*** Block opens ***

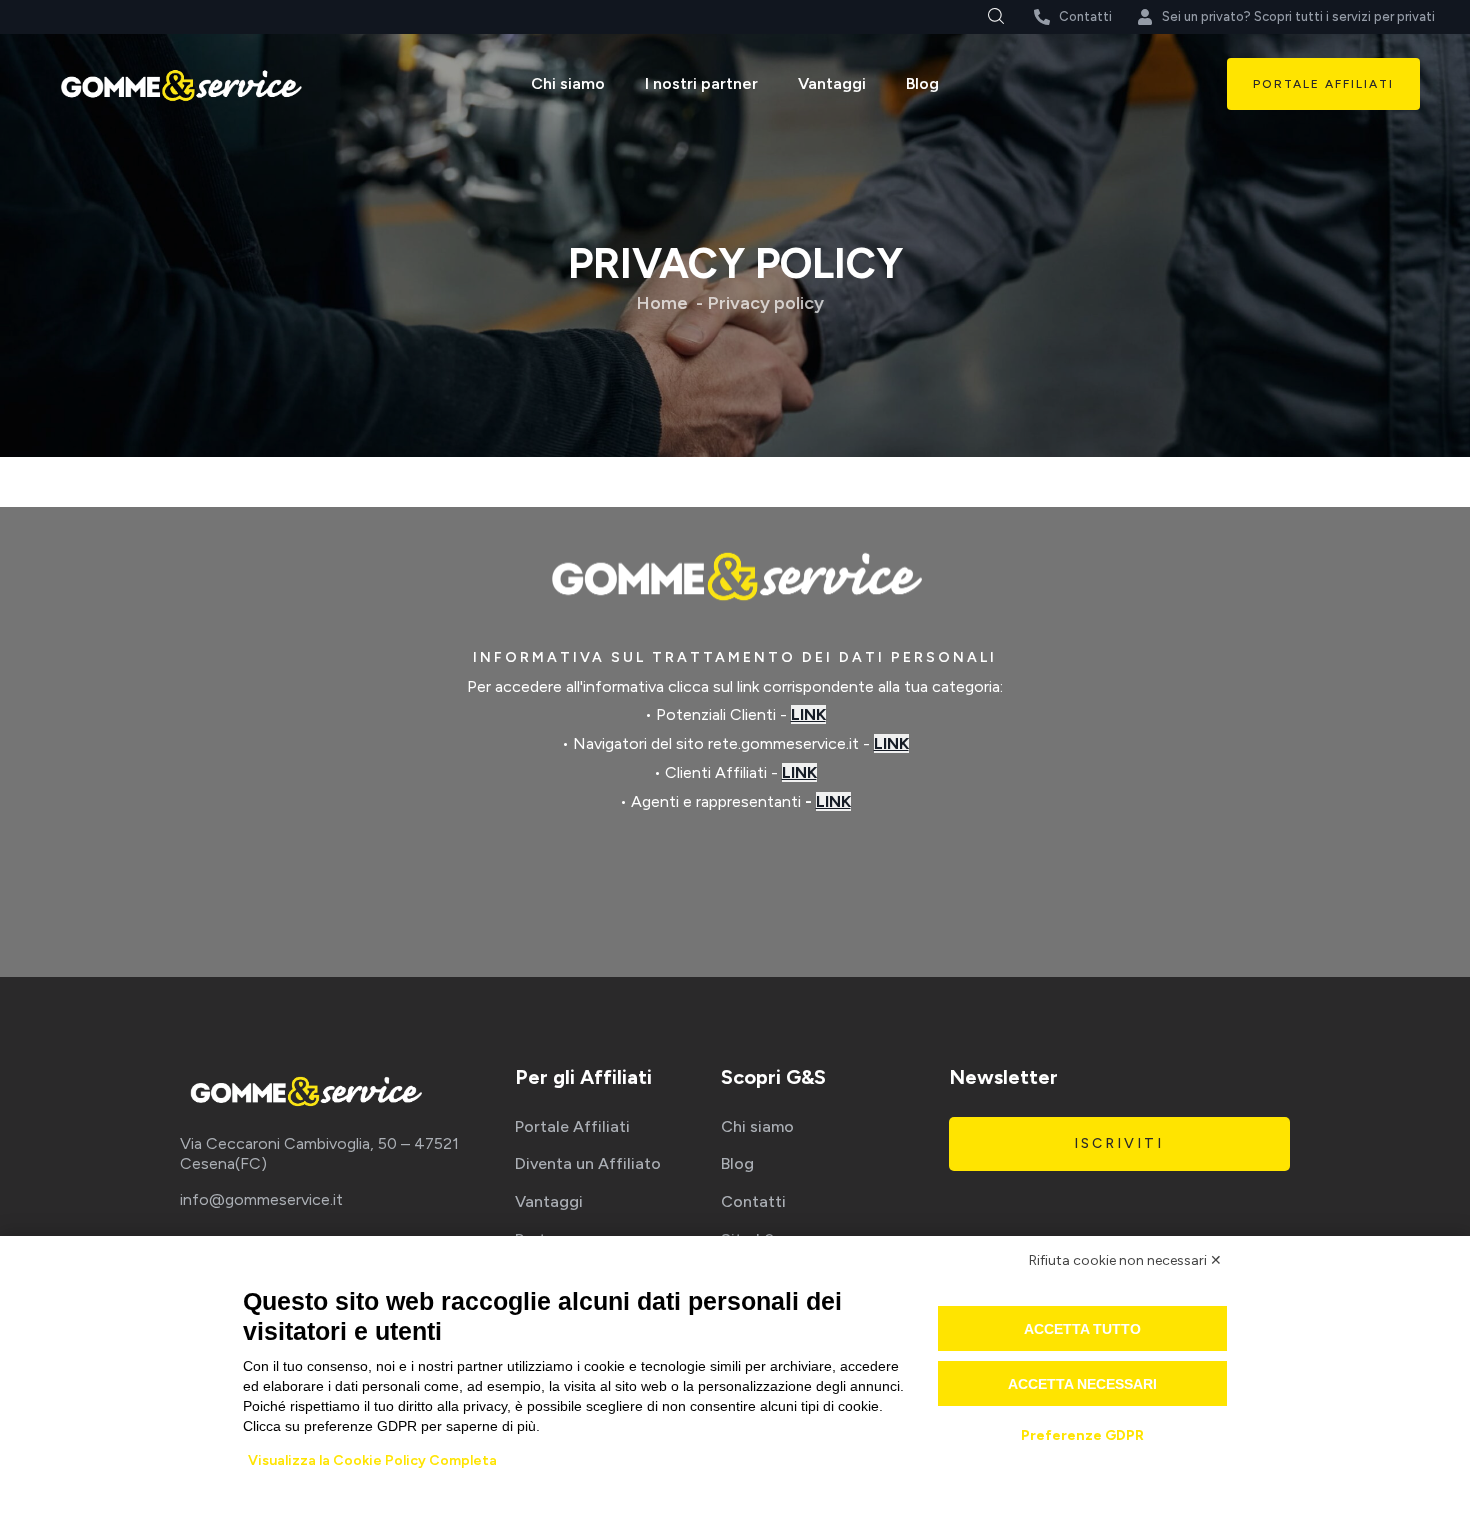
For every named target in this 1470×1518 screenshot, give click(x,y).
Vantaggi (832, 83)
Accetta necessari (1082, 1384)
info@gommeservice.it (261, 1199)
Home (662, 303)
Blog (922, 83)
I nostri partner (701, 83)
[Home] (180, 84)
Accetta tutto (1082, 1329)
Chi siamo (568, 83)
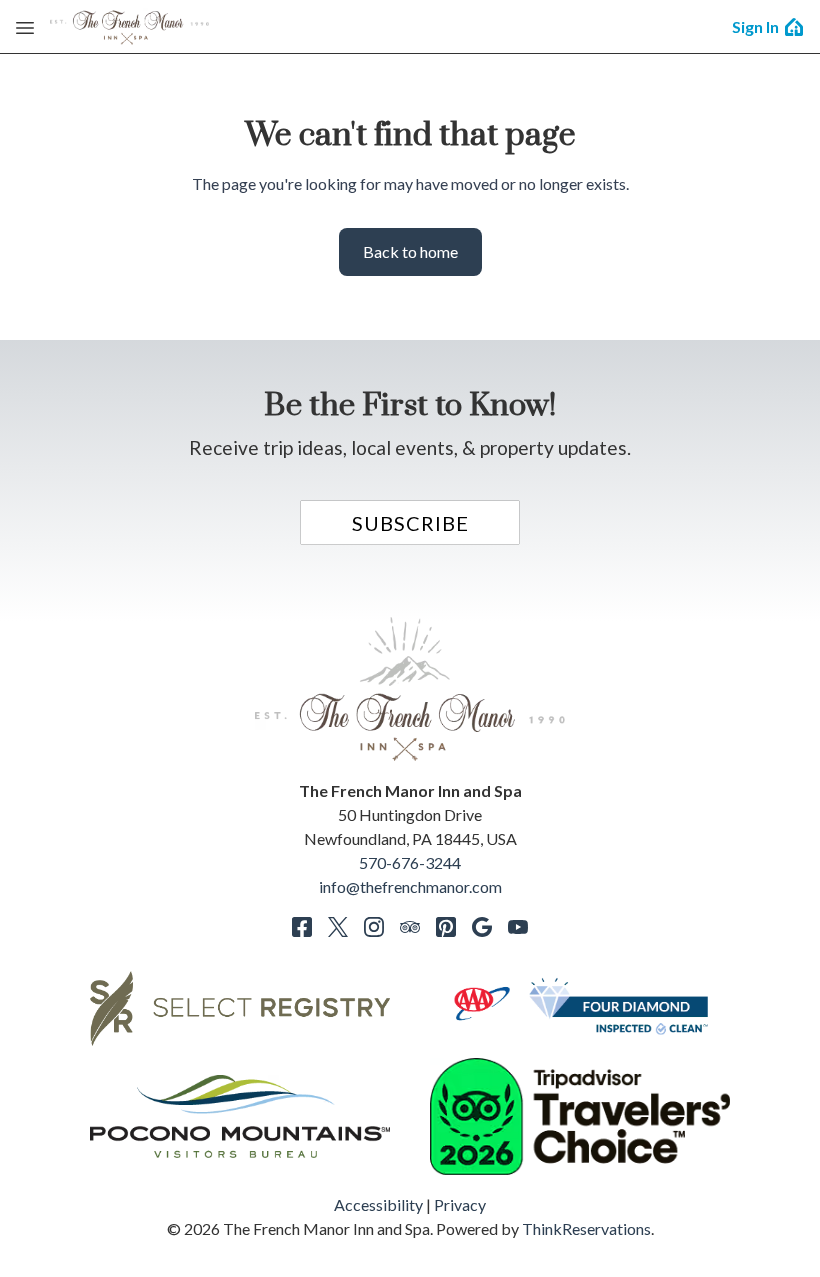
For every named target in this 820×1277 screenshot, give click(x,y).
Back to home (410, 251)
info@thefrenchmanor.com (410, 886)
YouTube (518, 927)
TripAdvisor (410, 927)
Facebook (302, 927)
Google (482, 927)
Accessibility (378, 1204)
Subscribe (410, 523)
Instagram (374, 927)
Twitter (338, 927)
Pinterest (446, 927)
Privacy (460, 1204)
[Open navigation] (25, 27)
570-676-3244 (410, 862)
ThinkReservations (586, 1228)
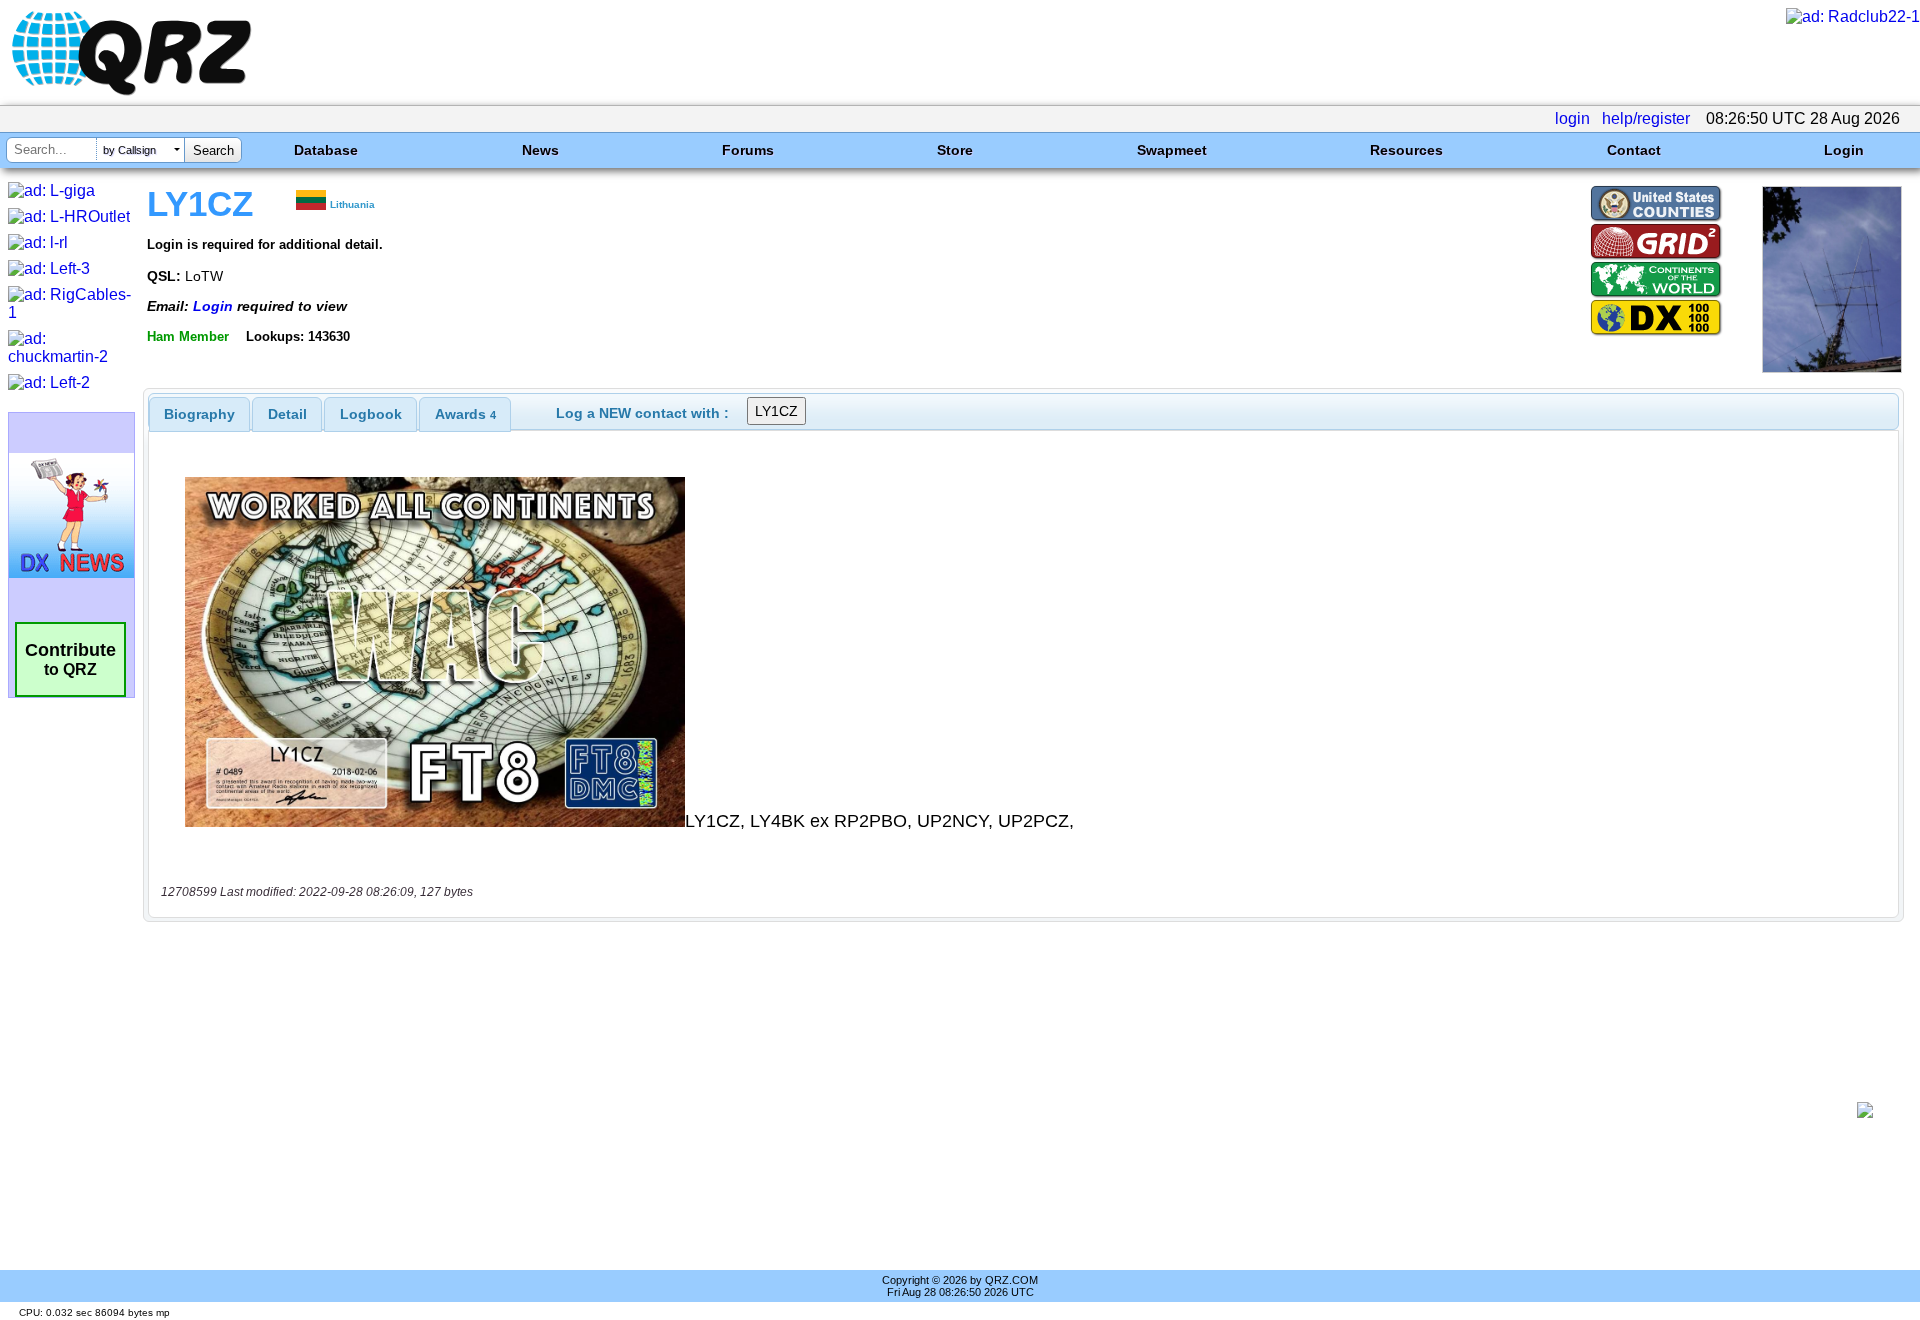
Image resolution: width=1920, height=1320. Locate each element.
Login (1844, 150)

*** Block closes ***

**Problem**.
Once a line of the records is found to contain "named", copy it out.

**Final answer**.
For every named target in this 1470×1518 screenshot, give click(x,y).
For every named target in this 820×1277 screenshot, give click(x,y).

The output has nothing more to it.